2. Ensure you have access to the Llama 2 [repository on Huggingface](https://huggingface.co/meta-llama/Llama-2-13b-chat-hf)
3. In this project, the LLaMa 2 13B AWQ 4bit quantized model is employed for inference. Before using it, you'll need to compile a TensorRT Engine specific to your GPU. If you're using the GeForce RTX 4090 (TensorRT 9.1.0.4 and TensorRT-LLM release 0.5.0), the compiled TRT Engine is available for download [here](https://catalog.ngc.nvidia.com/orgs/nvidia/models/llama2-13b/files?version=1.2). For other NVIDIA GPUs or TensorRT versions, please refer to the [instructions](#building-trt-engine).
<h3 id="setup"> Setup Steps </h3>
1. Clone this repository:
```
git clone https://github.com/NVIDIA/trt-llm-rag-windows.git
```
2. Place the TensorRT engine for LLaMa 2 13B model in the model/ directory
- For GeForce RTX 4090 users: Download the pre-built TRT engine [here](https://catalog.ngc.nvidia.com/orgs/nvidia/models/llama2-13b/files?version=1.2) and place it in the model/ directory.
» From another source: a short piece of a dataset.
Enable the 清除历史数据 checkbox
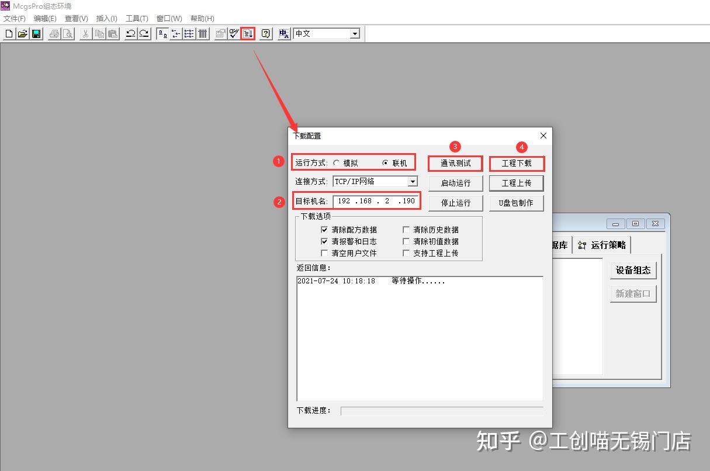 (406, 230)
- For other NVIDIA GPU users: Build the TRT engine by following the instructions provided [here](#building-trt-engine).
3. Acquire the llama tokenizer (tokenizer.json, tokenizer.model and tokenizer_config.json) [here](https://huggingface.co/meta-llama/Llama-2-13b-chat-hf/tree/main).
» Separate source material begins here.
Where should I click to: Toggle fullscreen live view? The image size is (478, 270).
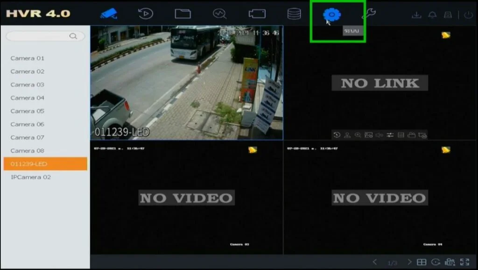464,262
4. Download AWQ weights for building the TensorRT engine model.pt [here](https://catalog.ngc.nvidia.com/orgs/nvidia/models/llama2-13b/files?version=1.2). (For RTX 4090, use the pregenerated engine provided earlier.)
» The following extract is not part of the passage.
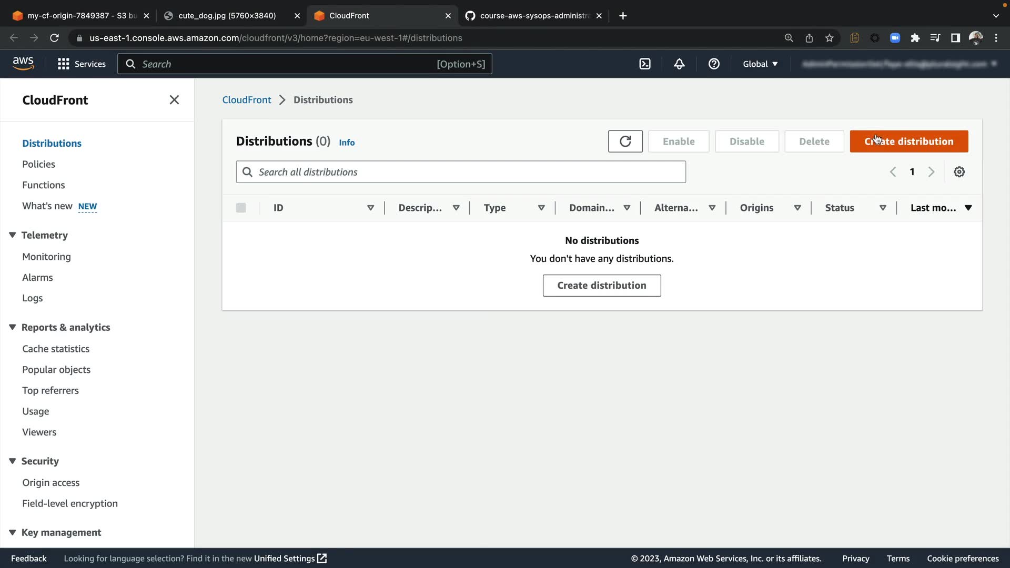
Task: Open Origin access in sidebar
Action: [x=51, y=482]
5. Install the necessary libraries:
```
pip install -r requirements.txt
```
6. Launch the application using the following command:
```
python app.py --trt_engine_path <TRT Engine folder> --trt_engine_name <TRT Engine file>.engine --tokenizer_dir_path <tokernizer folder> --data_dir <Data folder>
```
In our case, that will be:
```
python app.py --trt_engine_path model/ --trt_engine_name llama_float16_tp1_rank0.engine --tokenizer_dir_path model/ --data_dir dataset/
```
>Note:
>On its first run, this example will persist/cache the data folder in vector library. Any modifications in the data folder won't take effect until the "storage-default" cache directory is removed from the application directory.
## Detailed Command References
```
python app.py --trt_engine_path <TRT Engine folder> --trt_engine_name <TRT Engine file>.engine --tokenizer_dir_path <tokernizer folder> --data_dir <Data folder>
```
Arguments
| Name | Details |
| ------ | ------ |
| --trt_engine_path <> | Directory of TensorRT engine |
| --trt_engine_name <> | Engine file name (e.g. llama_float16_tp1_rank0.engine) |
| --tokenizer_dir_path <> | HF downloaded model files for tokenizer e.g. [https://huggingface.co/meta-llama/Llama-2-13b-chat-hf](https://huggingface.co/meta-llama/Llama-2-13b-chat-hf) |
| --data_dir <> | Directory with context data (pdf, txt etc.) e.g. ".\dataset" |
<h3 id="building-trt-engine">Building TRT Engine</h3>
For RTX 4090 (TensorRT 9.1.0.4 & TensorRT-LLM 0.5.0), a prebuilt TRT engine is provided. For other RTX GPUs or TensorRT versions, follow these steps to build your TRT engine:
Download LLaMa 2 13B chat model from [https://huggingface.co/meta-llama/Llama-2-13b-chat-hf](https://huggingface.co/meta-llama/Llama-2-13b-chat-hf)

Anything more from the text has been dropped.